The Cubs won again last night, which means we know their magic number (the combination of their wins and opponents losses needed to clinch) went down, but that’s where things get a little complicated.
You see, although the Reds were the team most closely behind the Cubs in the Central, they weren’t the team against whom the Cubs have largest magic number. That, instead, would be the Cardinals, who were farther from the Cubs in the standings, but have many more games remaining thanks to the time they lost due to their COVID outbreak.
HOWEVER, I’m of the opinion that the Cardinals are toast regardless – thanks largely to that hellacious schedule – so really, I’m mentally thinking about the Cubs “clinching” when their magic number relative to the Reds gets to zero. Even though that’s not actually a clinch. Make sense? No? That’s OK. Everything about this year is nonsense anyway.
The Reds beat up on the White Sox last night, so, relative to the Reds, the Cubs’ magic number dropped only one, down to four. The Reds have eight games remaining – two more against the White Sox, three against the Brewers, and three against the Twins.
The Cardinals swept their doubleheader with the Pirates, so the Cubs magic number relative to them also dropped only one, down to six.
The Cardinals made up a half-game on the Cubs and Reds, and thus, as far as the standings are concerned, they’re now right there with the Reds at 5.5 games behind the Cubs:
The Cardinals still have up to 12 games left to play over the next 10 days. Even if they could manage to win 10 of those games, if the Cubs go merely 4-5 over their final nine, the Cubs clinch. And the Cubs are getting the Pirates for four of those games.
Meanwhile, the Cardinals do have a favorable set of teams the rest of the way (Pirates, Royals, Brewers, Tigers (if necessary)).
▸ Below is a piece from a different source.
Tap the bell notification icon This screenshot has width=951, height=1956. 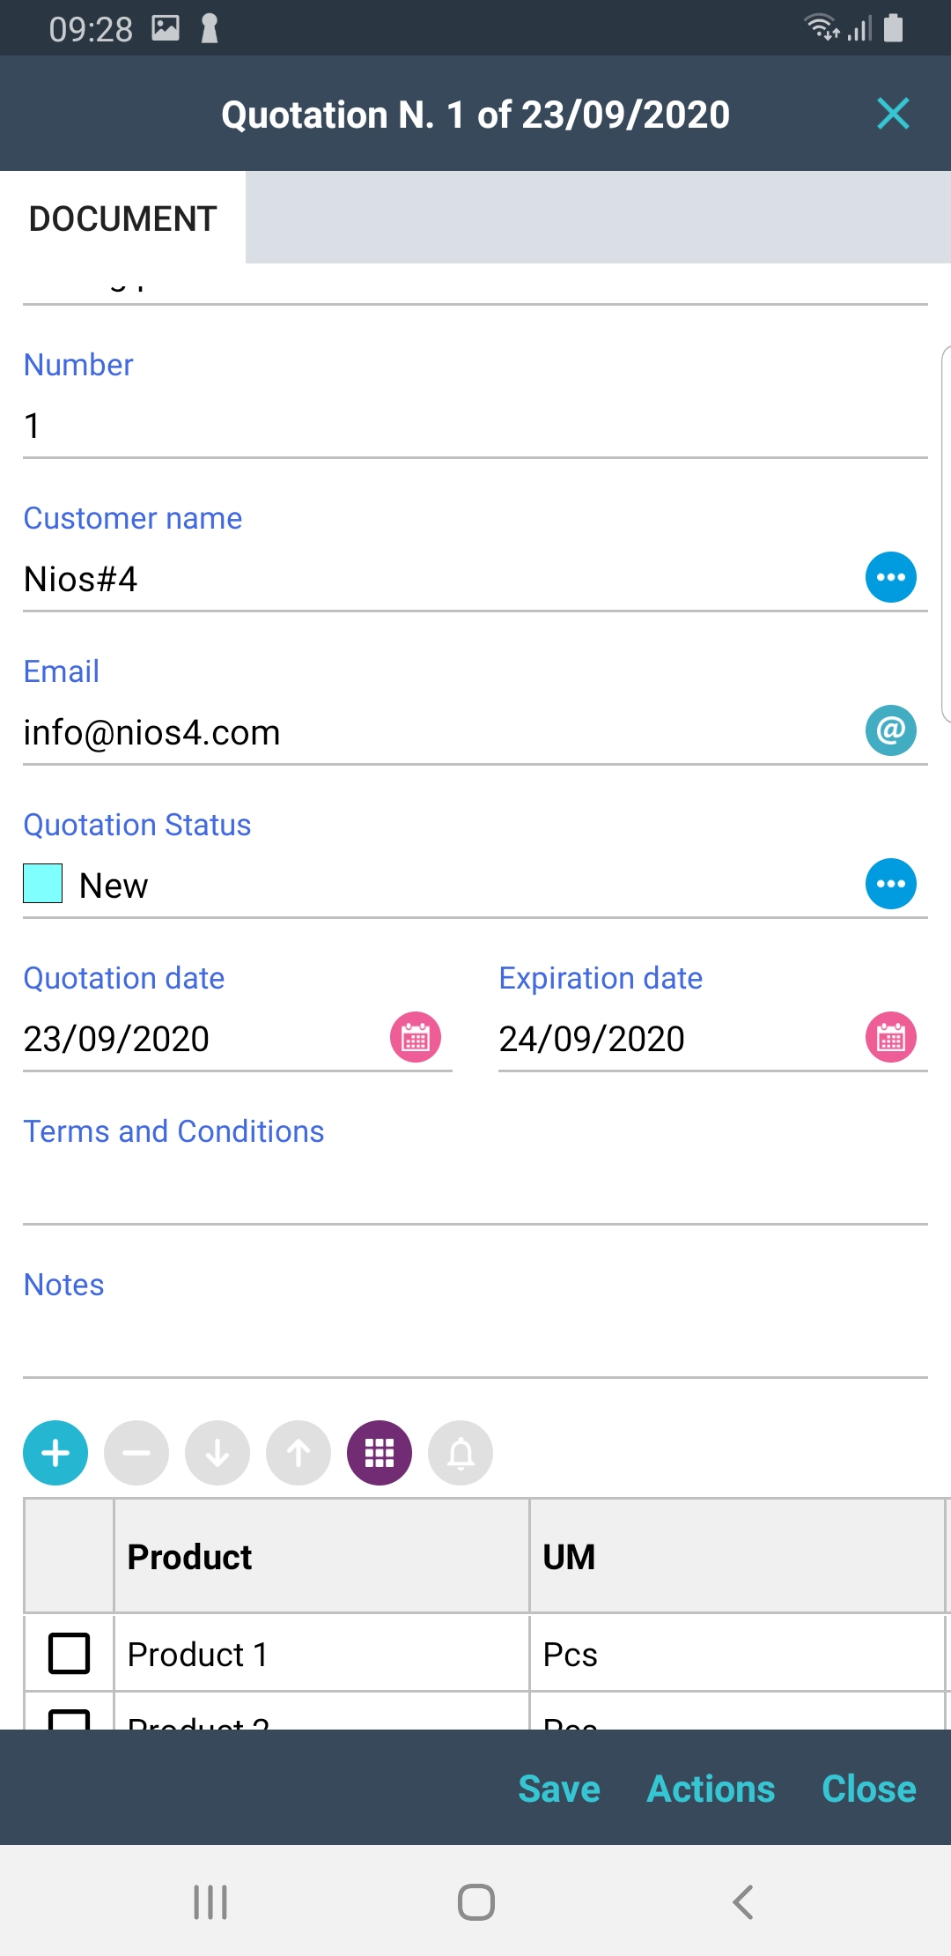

So maybe I’m getting too optimistic in saying they’re toast, but with a strained roster – including one of their pitchers just having his season ended (Dakota Hudson) – I can’t see them winning more than eight, if they’re fortunate enough to pull even that off. The Cubs just need not to completely fall apart.
You’ll note that I didn’t really mention the Brewers here, and there’s a good reason: since they have to play both the Reds and Cardinals from here, either they’re gonna win a lot of those games and help eliminate those teams (but they’re a game further back), or they’re going to lose those games during the worst-case-scenarios described above. Either way, the Cubs magic number relative to them is just four, and if the Brewers were to actually pull that off, then they’d have made it impossible for the Cubs to fall out of the second place spot in the process. So, it’s kinda like … whatever.
Meanwhile, if you curious about the rest of the NL Playoff Race, look at the mess developing among the second place teams and the Wild Card teams:
The back end of 10 or 11 or 12 teams bunching up for 8 playoff spots is wild. Now imagine the chaos if half them finished with identical 30-30 records. (There are no tie-break games this year, though – just a series of tiebreakers that would decide everything, which is much less fun.)